Under the direction of Mrs. Patricia DeMotte, several Spanish students at St. Peter School competed in a school-wide Spanish Spelling Bee. The elementary student winner, Araiza Terrazas, and the middle school winner, Amalie Terrazas, advanced to compete at the Region 20 Annual Spanish Spelling Bee on Saturday, February 2. Amalie did particularly well, advancing to the fifth round of the bee!

Araiza and Amalie Terrazas Spanish Spelling Bee
Araiza Terrazas and Amalie Terrazasboth advanced to compete at the Region 20 Annual Spanish Spelling Bee.

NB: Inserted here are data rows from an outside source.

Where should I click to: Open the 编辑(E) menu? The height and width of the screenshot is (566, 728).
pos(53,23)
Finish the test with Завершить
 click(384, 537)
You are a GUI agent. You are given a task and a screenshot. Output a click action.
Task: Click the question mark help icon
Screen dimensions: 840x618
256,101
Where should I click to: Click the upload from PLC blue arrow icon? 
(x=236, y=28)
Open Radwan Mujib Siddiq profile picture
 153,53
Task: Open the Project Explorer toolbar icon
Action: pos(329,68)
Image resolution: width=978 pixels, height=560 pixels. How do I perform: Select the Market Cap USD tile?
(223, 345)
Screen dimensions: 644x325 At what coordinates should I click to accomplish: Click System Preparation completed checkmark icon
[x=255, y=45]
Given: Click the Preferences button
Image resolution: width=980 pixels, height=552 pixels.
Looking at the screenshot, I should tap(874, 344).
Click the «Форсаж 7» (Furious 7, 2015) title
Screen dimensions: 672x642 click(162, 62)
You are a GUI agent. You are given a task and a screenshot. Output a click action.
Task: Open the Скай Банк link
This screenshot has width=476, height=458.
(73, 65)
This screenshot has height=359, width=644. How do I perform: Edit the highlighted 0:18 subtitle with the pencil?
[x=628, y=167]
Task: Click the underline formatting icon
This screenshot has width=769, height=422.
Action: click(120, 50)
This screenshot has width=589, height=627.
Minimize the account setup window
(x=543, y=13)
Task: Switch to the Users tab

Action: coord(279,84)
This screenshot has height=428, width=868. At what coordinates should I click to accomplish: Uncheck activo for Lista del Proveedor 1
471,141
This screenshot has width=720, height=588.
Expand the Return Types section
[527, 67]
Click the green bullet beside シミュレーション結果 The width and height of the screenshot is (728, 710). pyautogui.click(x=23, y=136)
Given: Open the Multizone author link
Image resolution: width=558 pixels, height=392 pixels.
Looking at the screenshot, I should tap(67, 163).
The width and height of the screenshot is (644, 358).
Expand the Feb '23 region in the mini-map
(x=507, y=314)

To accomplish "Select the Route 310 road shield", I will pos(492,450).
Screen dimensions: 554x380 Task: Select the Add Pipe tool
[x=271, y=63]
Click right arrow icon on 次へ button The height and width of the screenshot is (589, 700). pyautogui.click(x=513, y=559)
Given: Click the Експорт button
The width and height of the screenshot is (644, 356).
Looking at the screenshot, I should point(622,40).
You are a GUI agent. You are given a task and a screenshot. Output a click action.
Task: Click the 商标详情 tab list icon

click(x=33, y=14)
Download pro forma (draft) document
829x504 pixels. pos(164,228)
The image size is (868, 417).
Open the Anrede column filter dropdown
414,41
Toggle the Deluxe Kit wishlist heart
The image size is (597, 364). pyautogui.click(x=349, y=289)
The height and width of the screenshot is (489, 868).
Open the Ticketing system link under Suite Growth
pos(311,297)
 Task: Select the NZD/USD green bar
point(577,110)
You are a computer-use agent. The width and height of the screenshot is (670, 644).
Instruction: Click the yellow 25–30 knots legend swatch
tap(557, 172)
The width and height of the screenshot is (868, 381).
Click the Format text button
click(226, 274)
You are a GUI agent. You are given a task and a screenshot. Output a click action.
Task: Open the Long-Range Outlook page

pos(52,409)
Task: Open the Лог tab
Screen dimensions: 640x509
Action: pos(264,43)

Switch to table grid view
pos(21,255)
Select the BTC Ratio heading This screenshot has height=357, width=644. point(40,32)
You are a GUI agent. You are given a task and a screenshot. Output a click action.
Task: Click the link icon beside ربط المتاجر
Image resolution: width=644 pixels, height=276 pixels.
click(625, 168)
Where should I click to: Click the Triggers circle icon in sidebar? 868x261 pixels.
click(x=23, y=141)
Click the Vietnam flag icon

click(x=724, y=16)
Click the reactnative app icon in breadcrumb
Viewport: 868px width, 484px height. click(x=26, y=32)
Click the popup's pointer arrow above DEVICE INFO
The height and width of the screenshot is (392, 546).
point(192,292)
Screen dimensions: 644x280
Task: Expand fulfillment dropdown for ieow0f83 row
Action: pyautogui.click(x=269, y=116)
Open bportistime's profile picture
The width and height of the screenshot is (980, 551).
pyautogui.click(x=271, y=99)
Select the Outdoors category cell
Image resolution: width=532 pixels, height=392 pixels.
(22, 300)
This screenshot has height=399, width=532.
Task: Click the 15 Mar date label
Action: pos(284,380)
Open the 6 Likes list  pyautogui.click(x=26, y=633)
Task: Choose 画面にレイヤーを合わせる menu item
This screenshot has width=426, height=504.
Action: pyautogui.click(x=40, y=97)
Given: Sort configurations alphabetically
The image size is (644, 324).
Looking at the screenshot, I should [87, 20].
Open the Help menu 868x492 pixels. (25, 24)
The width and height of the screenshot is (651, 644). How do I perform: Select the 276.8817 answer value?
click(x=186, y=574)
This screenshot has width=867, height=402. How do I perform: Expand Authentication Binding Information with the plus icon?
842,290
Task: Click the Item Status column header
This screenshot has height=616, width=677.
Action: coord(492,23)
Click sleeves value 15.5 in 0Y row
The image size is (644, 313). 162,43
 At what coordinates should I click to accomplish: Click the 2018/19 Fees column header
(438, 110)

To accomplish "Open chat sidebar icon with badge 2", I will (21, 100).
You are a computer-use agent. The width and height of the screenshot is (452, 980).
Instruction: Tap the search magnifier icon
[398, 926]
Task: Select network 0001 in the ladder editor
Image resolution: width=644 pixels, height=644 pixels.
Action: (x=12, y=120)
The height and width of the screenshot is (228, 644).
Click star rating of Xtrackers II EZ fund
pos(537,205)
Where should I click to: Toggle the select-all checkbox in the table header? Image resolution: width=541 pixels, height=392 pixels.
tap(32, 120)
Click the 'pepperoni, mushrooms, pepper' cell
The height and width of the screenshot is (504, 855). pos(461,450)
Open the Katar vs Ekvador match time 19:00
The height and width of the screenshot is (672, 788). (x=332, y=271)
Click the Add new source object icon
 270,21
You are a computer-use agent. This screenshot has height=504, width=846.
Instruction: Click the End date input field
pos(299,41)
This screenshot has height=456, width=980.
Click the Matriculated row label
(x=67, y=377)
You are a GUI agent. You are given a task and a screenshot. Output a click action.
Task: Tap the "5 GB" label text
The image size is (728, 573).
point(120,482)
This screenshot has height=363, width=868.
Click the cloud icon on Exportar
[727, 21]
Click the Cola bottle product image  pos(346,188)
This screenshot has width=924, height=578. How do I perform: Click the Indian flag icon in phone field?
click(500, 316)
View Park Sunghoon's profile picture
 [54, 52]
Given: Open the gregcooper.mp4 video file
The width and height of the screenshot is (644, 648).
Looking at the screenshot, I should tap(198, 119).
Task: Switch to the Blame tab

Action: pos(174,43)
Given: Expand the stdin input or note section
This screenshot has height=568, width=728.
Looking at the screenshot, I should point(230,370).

St. Peter Prince of Apostles Winter Gala

The St. Peter Prince of Apostles Winter Gala was held on Friday, February 8 at the beautiful Rosenberg Sky Room on the campus of the University of the Incarnate Word. The annual fundraiser included a cocktail reception, dinner, a live and silent auction, and dancing to the music of Groove Knight. A good time was had by all.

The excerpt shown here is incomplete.